Cette responsabilité s’organise autour de trois axes :
il lui revient de contribuer à la vérité sur les hommes, ce qu’ils ont été et, par conséquent, ce qu’ils sont ; de nourrir la lucidité des acteurs ; et enfin de servir l’identité de la nation à laquelle il appartient.
La vérité sur les hommes ? Retrouvons ici Pierre Vidal-Naquet, emblématique dans sa trajectoire de savant et de citoyen. Il a décidé d’être historien deux ou trois ans avant de se spécialiser dans l’étude de la Grèce antique. Et cette compétence sur l’Antiquité ne l’a pas détourné par la suite, en diverses conjonctures nationales graves, d’appliquer les règles de son métier à des analyses contemporaines de grande portée civique. Détourné, que dis-je ? Elle l’y a irrésistiblement conduit.

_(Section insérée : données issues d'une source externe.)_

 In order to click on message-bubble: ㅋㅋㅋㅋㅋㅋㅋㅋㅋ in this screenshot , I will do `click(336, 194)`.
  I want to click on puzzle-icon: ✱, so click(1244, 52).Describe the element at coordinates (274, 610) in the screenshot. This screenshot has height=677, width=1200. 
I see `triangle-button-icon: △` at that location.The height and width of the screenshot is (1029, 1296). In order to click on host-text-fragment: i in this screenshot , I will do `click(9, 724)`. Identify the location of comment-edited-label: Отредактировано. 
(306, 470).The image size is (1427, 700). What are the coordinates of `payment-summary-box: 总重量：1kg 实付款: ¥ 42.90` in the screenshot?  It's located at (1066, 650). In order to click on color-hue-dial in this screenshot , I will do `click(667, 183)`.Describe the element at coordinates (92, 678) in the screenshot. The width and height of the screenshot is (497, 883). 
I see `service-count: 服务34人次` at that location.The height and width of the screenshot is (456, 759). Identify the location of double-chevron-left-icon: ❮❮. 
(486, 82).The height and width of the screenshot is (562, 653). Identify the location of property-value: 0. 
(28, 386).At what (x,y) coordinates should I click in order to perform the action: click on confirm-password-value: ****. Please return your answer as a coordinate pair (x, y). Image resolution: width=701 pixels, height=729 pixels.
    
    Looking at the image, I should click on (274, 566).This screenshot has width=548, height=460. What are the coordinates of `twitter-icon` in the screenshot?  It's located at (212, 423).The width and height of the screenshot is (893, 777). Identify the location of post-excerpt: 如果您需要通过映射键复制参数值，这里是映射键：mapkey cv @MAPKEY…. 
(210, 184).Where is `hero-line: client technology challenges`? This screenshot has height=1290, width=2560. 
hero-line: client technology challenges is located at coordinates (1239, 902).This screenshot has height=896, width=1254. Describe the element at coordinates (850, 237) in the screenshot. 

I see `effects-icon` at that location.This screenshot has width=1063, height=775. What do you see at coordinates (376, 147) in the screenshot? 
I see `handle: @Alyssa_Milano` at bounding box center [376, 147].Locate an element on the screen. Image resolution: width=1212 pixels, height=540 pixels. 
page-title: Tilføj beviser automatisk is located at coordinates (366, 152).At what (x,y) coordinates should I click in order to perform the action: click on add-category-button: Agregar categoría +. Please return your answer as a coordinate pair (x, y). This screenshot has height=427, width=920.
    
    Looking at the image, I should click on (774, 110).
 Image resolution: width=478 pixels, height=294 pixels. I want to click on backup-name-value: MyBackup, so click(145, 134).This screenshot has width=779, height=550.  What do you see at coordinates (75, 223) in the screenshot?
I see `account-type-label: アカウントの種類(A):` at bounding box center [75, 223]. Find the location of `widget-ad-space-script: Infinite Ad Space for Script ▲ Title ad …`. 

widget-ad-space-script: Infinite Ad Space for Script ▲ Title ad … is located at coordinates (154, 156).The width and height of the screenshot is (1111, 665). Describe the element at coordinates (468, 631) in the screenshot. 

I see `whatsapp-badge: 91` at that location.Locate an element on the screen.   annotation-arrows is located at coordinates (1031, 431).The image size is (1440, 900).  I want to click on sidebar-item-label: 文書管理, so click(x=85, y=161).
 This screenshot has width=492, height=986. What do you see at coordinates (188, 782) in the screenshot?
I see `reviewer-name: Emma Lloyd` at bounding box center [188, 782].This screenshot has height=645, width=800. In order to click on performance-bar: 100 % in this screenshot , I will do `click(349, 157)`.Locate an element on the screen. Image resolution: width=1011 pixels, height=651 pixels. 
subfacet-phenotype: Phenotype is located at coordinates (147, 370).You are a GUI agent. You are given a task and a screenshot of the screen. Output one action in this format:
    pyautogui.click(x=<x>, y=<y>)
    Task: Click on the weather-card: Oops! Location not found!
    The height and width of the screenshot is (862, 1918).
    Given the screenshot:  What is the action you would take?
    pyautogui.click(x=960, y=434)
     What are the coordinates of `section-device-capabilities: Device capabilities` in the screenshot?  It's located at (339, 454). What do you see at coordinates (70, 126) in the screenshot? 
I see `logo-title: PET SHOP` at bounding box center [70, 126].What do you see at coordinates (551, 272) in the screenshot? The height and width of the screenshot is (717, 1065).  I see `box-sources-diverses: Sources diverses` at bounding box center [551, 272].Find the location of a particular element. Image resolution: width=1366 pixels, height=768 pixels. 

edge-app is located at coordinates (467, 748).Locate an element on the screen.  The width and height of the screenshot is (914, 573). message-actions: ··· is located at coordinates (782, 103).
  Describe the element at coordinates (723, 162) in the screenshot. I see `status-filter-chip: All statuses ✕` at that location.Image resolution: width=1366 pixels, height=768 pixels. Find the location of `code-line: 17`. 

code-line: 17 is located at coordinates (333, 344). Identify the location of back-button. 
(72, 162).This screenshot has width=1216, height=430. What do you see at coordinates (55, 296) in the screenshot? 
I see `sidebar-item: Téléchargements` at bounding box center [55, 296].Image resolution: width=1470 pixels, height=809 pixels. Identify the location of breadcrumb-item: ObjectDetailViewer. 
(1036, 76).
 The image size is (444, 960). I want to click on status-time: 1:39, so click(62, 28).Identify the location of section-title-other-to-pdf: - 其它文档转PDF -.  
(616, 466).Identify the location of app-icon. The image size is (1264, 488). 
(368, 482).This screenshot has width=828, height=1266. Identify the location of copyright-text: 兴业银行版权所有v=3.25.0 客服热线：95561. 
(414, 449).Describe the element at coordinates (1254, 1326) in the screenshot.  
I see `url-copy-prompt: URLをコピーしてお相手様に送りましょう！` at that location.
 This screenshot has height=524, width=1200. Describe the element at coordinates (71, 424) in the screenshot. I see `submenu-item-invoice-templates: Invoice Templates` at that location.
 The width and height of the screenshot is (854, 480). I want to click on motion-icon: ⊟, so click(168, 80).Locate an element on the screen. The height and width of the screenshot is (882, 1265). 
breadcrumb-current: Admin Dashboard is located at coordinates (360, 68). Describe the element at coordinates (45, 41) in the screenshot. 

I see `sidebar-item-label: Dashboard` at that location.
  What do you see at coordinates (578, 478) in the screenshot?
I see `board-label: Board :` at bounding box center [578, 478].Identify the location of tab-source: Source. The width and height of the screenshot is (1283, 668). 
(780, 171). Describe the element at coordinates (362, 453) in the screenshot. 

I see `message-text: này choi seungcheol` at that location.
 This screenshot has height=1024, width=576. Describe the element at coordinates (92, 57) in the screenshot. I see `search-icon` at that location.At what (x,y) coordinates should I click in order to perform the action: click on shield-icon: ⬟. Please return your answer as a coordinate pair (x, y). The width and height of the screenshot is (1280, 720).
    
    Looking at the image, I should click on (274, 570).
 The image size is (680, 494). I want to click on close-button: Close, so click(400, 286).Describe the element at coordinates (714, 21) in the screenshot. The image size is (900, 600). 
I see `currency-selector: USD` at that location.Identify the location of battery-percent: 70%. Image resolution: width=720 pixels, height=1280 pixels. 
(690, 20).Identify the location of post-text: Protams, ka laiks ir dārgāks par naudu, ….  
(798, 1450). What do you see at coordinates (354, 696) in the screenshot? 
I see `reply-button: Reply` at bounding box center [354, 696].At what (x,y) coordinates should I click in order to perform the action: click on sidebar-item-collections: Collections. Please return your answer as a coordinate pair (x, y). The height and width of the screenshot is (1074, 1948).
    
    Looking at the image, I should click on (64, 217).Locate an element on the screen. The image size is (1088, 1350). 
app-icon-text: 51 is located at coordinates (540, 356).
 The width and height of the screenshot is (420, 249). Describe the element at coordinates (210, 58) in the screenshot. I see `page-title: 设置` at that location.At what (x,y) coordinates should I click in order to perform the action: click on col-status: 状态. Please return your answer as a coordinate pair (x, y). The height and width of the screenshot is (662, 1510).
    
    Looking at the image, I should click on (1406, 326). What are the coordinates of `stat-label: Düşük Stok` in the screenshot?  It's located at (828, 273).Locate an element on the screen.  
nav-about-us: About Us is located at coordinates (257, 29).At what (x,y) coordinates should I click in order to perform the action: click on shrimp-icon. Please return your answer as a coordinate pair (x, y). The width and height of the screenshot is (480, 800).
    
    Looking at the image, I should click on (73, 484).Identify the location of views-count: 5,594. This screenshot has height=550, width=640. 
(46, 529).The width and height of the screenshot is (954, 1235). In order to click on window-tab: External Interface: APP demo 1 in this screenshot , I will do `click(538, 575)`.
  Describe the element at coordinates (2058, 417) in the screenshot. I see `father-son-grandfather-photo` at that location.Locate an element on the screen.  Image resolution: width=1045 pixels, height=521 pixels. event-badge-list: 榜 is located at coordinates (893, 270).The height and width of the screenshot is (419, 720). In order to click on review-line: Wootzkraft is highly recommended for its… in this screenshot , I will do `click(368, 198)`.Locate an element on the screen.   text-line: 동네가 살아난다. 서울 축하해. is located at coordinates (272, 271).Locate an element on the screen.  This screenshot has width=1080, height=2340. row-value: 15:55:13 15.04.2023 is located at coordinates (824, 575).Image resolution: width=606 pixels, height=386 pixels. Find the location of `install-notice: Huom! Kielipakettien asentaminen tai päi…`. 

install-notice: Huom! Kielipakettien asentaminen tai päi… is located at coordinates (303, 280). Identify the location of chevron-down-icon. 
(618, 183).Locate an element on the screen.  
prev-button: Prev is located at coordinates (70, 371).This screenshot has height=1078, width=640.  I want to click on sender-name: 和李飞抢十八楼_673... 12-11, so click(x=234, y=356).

Comme en témoigne son combat lors de la guerre d’Algérie, dans l’affaire de Maurice Audin, assassiné par l’armée française ; ou par la suite le rôle qu’il a joué dans la lutte contre le négationnisme et, plus récemment encore, ce beau livre qu’il a appelé Le Trait empoisonné qui, tout en jouant d’échos avec l’Antiquité, a entravé la douteuse offensive de certains de nos collègues contre la mémoire de Jean Moulin et, par-delà celui-ci, de la Résistance tout entière.
Autant la revendication de je ne sais quel monopole dans la mise au jour de la vérité, à partir d’un savoir-faire patenté, serait dérisoire et presque insensée, autant la corporation historienne serait coupable de ne pas contribuer, en de telles circonstances, à faire le départ entre le vrai et le faux.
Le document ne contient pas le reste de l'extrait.